• Exercise aim
Those lines of the data that hold the word "computer" are to be copied out.

(Records from a data collection)
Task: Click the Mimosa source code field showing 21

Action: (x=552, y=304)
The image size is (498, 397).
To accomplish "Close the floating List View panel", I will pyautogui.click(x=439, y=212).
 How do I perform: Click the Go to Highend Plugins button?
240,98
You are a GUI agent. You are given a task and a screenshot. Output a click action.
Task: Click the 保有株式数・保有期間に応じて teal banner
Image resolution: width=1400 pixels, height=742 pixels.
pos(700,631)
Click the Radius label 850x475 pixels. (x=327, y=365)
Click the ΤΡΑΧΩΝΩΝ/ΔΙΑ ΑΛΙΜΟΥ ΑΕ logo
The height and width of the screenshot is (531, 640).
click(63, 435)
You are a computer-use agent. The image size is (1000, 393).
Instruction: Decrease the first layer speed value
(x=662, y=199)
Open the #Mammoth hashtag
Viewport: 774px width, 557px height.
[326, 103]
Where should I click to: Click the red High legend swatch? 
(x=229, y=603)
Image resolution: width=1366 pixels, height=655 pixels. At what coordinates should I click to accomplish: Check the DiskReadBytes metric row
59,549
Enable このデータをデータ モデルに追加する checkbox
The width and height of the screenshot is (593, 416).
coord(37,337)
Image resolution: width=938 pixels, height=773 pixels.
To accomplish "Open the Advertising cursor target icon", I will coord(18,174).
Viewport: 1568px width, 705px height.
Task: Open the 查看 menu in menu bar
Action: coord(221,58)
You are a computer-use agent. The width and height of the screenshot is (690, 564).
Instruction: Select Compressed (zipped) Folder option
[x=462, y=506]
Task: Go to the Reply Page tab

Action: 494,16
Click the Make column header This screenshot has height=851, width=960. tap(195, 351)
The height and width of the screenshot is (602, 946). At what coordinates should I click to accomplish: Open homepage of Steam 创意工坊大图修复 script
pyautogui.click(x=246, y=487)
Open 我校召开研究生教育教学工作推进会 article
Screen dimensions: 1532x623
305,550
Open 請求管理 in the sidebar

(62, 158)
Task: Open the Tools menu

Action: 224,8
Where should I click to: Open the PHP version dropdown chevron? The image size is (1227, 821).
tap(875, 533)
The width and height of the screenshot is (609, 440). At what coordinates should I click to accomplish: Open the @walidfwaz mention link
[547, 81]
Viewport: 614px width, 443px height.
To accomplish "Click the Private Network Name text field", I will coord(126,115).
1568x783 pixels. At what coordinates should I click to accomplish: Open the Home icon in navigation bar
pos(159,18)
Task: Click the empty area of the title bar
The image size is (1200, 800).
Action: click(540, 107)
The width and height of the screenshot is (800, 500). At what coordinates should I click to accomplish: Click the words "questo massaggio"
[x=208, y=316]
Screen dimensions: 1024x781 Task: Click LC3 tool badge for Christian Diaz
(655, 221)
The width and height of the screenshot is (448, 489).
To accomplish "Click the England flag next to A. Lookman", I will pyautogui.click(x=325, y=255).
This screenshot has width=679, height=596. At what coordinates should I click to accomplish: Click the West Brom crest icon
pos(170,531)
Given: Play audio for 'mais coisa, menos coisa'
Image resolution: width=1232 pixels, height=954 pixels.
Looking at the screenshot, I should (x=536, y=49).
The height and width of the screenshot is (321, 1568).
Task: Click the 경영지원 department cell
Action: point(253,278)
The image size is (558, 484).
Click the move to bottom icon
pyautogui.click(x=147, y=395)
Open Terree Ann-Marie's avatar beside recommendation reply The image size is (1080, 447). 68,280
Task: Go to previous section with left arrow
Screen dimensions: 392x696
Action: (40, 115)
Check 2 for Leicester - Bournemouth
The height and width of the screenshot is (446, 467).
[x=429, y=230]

• Answer box
You are a computer-use agent. The image size is (1000, 393).
You are a computer-use agent. The width and height of the screenshot is (690, 564).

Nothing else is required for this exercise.